入寮した現在の心境は「期待半分、不安半分」だという。大阪桐蔭時代は三人部屋だったが、今度は一人部屋。「リラックスすることも、独りでいろいろ考える時間も大事です。独りの時間を大切にしていきたい」と、誰にも邪魔されない空間で、じっくりと自分磨きを進めるつもりだ。
10日からいよいよ新人合同自主トレが始まる。この日も報道陣約80人、テレビカメラ6台が藤浪の姿を追った。注目度は増す一方だが、「しっかり練習してきたものを見せてアピールしたいです」と表情を引き締めた。

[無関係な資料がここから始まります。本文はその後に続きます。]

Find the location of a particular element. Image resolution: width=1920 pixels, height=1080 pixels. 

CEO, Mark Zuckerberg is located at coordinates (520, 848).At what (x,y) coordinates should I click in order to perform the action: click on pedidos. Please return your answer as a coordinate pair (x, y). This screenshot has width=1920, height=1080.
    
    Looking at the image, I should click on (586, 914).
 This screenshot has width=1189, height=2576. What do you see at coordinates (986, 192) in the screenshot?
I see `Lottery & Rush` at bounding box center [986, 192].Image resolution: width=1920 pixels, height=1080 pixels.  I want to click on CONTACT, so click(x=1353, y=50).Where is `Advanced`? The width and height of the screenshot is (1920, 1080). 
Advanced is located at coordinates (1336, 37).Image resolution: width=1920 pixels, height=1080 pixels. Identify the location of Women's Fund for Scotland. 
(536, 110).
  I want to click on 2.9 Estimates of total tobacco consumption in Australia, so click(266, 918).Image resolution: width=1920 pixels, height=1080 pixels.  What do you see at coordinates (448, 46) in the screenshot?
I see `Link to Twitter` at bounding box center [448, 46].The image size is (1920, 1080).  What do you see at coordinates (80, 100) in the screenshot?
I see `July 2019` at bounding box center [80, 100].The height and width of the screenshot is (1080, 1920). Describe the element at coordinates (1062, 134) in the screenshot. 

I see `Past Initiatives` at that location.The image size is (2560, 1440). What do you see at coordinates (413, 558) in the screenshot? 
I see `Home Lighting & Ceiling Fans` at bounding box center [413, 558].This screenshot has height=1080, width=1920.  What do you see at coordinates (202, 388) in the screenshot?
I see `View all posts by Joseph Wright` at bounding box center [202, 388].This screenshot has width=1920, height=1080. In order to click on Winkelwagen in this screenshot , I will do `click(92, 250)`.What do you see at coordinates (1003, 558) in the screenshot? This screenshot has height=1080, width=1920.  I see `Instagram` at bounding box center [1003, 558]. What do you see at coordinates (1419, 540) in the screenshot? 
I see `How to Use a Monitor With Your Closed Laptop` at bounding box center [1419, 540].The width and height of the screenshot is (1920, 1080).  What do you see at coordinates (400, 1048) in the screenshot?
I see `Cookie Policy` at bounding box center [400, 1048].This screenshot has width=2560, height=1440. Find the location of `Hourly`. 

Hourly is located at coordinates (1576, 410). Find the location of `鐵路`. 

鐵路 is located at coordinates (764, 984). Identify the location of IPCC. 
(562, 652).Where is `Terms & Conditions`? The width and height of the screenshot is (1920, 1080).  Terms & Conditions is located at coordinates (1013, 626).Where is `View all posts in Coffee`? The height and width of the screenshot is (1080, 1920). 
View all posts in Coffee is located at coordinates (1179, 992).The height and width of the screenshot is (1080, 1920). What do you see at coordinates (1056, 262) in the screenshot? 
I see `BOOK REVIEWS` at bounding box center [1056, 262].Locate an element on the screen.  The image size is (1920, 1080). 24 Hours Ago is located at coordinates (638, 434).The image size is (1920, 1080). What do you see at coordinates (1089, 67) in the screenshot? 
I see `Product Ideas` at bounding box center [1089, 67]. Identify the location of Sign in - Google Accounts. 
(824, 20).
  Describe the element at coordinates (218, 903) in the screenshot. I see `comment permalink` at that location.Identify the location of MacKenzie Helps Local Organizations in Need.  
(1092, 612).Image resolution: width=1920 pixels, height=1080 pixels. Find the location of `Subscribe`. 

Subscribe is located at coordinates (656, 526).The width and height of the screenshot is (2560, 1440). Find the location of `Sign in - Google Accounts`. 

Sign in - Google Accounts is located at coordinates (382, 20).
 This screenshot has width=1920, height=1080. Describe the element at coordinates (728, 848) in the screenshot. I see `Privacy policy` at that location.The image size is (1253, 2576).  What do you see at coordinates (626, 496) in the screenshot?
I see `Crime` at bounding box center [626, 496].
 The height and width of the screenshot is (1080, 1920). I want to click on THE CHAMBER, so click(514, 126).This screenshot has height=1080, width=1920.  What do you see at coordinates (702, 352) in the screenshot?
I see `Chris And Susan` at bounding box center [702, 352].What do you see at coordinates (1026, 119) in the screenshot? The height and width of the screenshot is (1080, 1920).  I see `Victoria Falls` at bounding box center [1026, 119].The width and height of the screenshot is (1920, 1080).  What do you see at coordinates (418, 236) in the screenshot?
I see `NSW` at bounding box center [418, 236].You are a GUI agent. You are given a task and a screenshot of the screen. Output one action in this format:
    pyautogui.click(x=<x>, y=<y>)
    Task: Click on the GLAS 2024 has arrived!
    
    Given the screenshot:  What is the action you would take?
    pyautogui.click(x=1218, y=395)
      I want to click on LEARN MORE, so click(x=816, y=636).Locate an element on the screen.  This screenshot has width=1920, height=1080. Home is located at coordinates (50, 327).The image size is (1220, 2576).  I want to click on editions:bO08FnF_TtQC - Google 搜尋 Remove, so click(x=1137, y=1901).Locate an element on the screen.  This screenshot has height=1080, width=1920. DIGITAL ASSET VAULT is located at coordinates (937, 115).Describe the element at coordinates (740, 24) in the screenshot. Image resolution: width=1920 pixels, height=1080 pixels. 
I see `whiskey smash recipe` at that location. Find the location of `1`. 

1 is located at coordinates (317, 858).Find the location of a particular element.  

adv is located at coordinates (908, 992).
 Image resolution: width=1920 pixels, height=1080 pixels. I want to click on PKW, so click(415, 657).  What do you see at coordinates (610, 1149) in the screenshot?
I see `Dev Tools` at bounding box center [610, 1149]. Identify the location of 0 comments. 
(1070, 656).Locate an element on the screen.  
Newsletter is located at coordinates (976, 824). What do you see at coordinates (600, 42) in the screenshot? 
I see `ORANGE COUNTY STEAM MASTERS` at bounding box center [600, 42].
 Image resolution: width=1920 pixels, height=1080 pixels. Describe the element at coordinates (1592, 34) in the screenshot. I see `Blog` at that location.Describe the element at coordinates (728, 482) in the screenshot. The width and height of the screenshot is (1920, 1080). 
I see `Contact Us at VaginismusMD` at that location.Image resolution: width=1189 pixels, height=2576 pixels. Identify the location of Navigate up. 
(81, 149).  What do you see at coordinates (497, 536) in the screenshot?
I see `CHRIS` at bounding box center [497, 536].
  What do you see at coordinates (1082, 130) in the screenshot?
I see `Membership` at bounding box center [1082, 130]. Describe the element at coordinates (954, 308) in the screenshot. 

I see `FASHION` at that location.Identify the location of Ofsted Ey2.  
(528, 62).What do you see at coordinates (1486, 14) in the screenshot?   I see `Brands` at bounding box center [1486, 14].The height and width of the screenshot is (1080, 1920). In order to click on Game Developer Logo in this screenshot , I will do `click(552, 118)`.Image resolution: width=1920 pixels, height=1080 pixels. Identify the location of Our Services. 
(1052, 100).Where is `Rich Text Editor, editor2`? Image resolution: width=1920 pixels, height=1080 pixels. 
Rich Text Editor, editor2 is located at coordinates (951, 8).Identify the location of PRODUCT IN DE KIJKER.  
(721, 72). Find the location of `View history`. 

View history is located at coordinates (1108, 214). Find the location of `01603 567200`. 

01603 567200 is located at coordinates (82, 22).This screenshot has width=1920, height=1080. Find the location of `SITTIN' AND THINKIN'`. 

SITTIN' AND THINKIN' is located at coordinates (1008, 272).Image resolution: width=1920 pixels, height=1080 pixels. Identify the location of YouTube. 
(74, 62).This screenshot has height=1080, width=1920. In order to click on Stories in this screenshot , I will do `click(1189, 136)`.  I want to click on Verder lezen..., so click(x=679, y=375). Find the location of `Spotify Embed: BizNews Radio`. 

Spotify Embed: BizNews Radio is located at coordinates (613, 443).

当面の目標は春季キャンプの1軍スタートだ。すでに和田監督はケガさえなければ1軍スタートの方針を示している。「ありがたいですし、やる限りは目指したい」と藤浪も力を込めた。目指すは究極の投球フォーム、球史に名を残す先輩たちに負けない大投手。志高く、スーパールーキーのプロ生活が幕を開けた。